Pur restando attive alcune collaudate isole di disinformazione, abitate da persone qualificate come esperte pubbliche e professioniste della comunicazione, la diffusione di tre diversi rapporti avvenuta nelle ultime settimane aiuta a focalizzare l’attenzione sugli aspetti rilevanti di un tema complesso. L’esitazione a commentarli che, invece, non si registra alla pubblicazione di un qualsiasi articolo di opinione scritto dalle persone esperte sopra menzionate, testimonia la profonda riluttanza a modificare il linguaggio, la narrazione allarmistica e le basi stesse di una popolarità stellare di fronte a conoscenze che smontano ancora una volta il consueto ciclo del panico morale e le proprie fallacie logiche. Difatti, non si sono registrate molte notizie sui tre rapporti né opinioni e post a beneficio di un pubblico che si affida. In realtà, più che un cambiamento in atto nel discorso pubblico, si sta semplicemente smorzando l’allarme – su dispositivi digitali e social media dopo che è accaduto lo stesso per i videogiochi - nell’attesa di un nuovo bersaglio e senza aver contribuito a far conoscere in modo affidabile il tema su cui si è strillato.

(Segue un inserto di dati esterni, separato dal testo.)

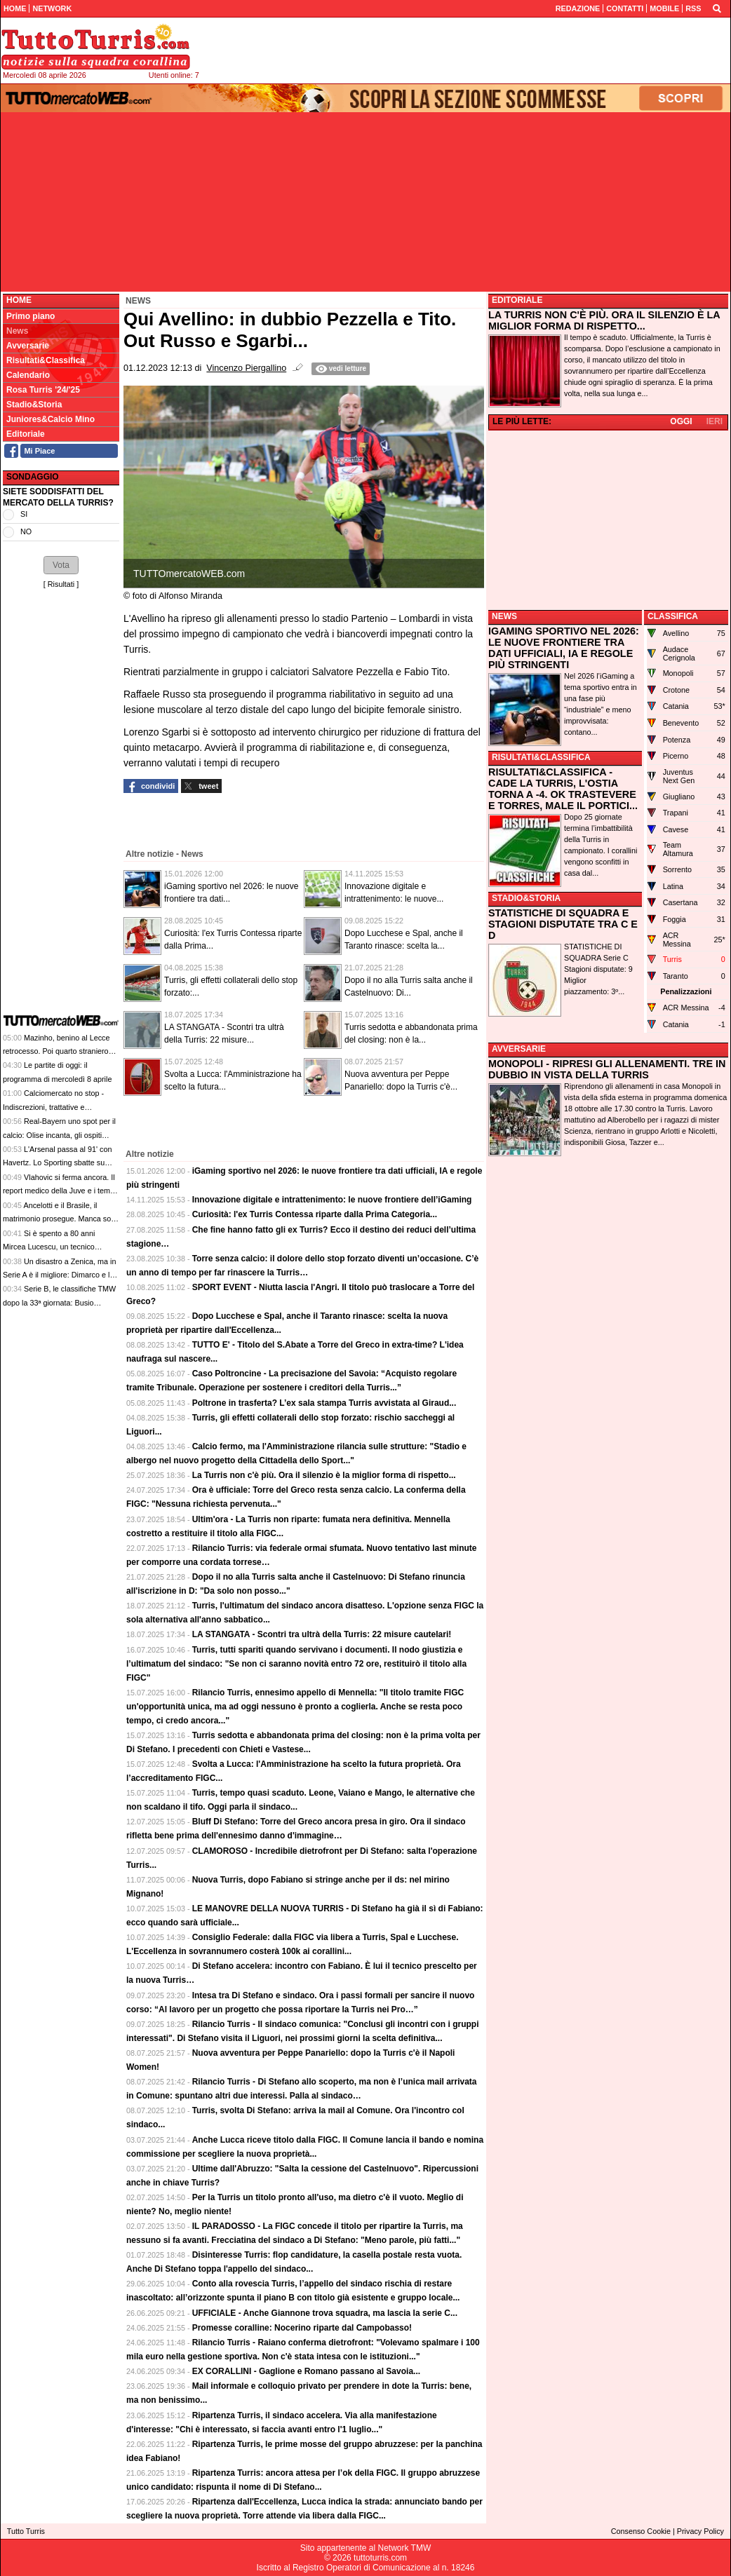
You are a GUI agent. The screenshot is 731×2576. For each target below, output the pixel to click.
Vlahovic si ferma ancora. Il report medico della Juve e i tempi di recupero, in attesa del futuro (59, 1191)
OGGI (681, 421)
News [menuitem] (17, 331)
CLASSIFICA (673, 616)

Vediamo allora quali sono i tre rapporti che non sono stati accolti con il consueto clamore riservato alle notizie (catastrofiche) su mondo digitale e giovani generazioni.
Responsabilizzare bambini e bambini nell'era digitale, il rapporto dell’OCSE
L'Organizzazione per la Cooperazione e lo Sviluppo Economico (OCSE) ha pubblicato un dettagliato rapporto che mette in luce le opportunità e i rischi della tecnologia digitale per l’infanzia e individua le sfide e le potenziali risposte. Il rapporto è basato su indagini e analisi raccolte nel 2022 in 30 paesi e giurisdizioni.
I tre messaggi chiave riguardano: la protezione dei bambini e delle bambine negli ambienti digitali, il divario digitale che deve essere affrontato fin dalla prima infanzia e la formazione digitale delle professioniste e dei professionisti dell’educazione e delle famiglie.
Consapevoli dei rischi legati all’uso delle tecnologie digitali, la maggior parte dei paesi e delle giurisdizioni si concentra sulla promozione di un uso sicuro e responsabile nelle strutture educative per la prima infanzia, piuttosto che sull'adozione di approcci restrittivi come divieti generalizzati di accesso ai dispositivi digitali.
Evocare divieti in base all’età si configura quindi come una tecnica funzionale esclusivamente ad attrarre consensi da parte di qualche zelante conservatore ma non è riconosciuta come una strategia politica valida per rispondere alle sfide del mondo digitale.
Il rapporto fa anche chiarezza sul fatto che la ricerca scientifica attuale “è in gran parte inconcludente sull'effetto causale della tecnologia e sulle sue reale implicazioni per la vita dei bambini”, dal momento che la maggior parte degli studi che ha considerato l’impatto psicologico dell’uso delle tecnologie digitali è di “natura correlazionale” e “qualità limitata”.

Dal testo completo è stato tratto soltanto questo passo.